TASK BRIEF: Identify and pull out each line of the entries in which "SERVPRO" occurs.

═══ RECORDS TO PROCESS ═══

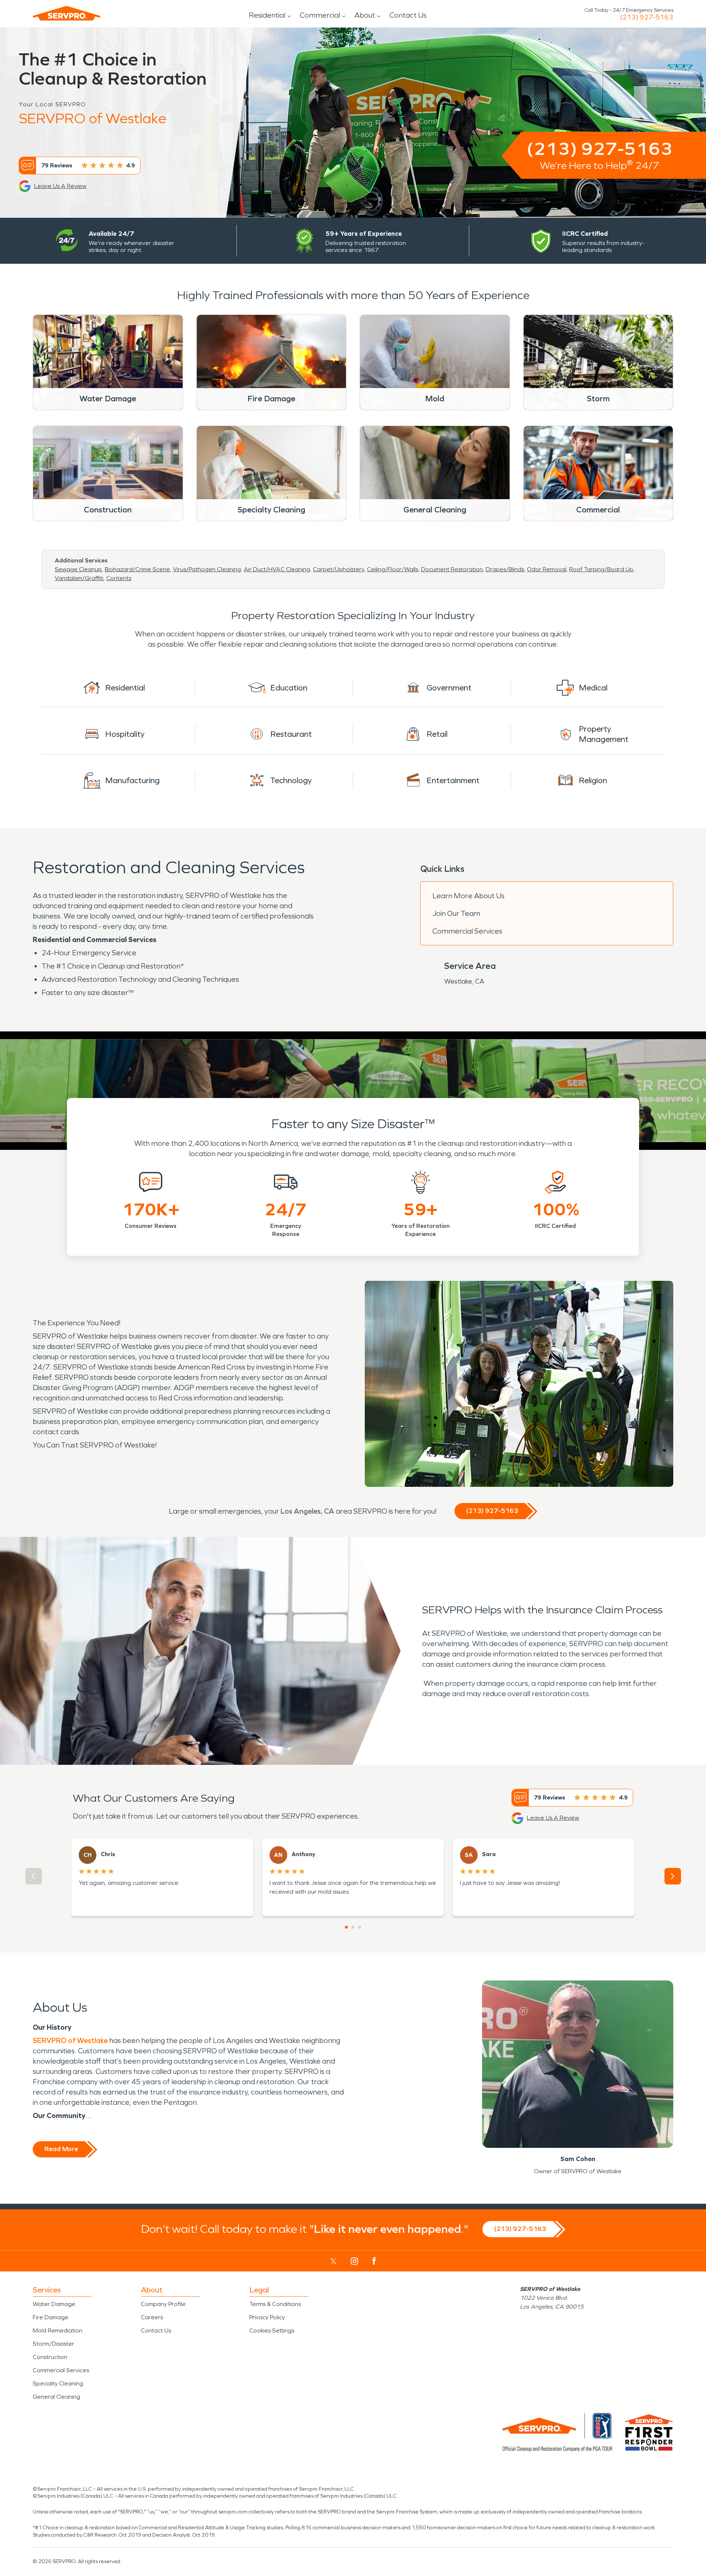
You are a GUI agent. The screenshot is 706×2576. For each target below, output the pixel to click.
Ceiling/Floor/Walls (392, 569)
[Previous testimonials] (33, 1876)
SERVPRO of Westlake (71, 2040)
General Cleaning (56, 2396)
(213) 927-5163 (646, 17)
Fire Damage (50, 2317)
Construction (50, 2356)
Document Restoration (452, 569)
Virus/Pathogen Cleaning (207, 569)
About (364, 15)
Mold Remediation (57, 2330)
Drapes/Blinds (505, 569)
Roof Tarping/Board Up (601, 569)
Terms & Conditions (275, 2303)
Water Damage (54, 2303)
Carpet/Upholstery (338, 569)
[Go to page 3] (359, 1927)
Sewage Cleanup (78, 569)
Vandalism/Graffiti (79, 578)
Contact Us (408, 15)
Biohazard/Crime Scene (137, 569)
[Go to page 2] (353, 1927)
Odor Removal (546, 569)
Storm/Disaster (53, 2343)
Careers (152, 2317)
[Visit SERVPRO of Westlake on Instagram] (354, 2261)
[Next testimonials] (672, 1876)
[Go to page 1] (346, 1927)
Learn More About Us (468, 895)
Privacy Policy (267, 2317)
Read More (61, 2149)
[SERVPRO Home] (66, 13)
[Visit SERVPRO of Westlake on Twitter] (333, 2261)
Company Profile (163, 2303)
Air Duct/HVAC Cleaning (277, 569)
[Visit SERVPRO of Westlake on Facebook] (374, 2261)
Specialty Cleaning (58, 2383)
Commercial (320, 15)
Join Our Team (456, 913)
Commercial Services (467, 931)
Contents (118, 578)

═══

RESPONSE AREA:
SERVPRO of Westlake (71, 2040)
[Visit SERVPRO of Westlake on Instagram] (354, 2261)
[SERVPRO Home] (66, 13)
[Visit SERVPRO of Westlake on Twitter] (333, 2261)
[Visit SERVPRO of Westlake on Facebook] (374, 2261)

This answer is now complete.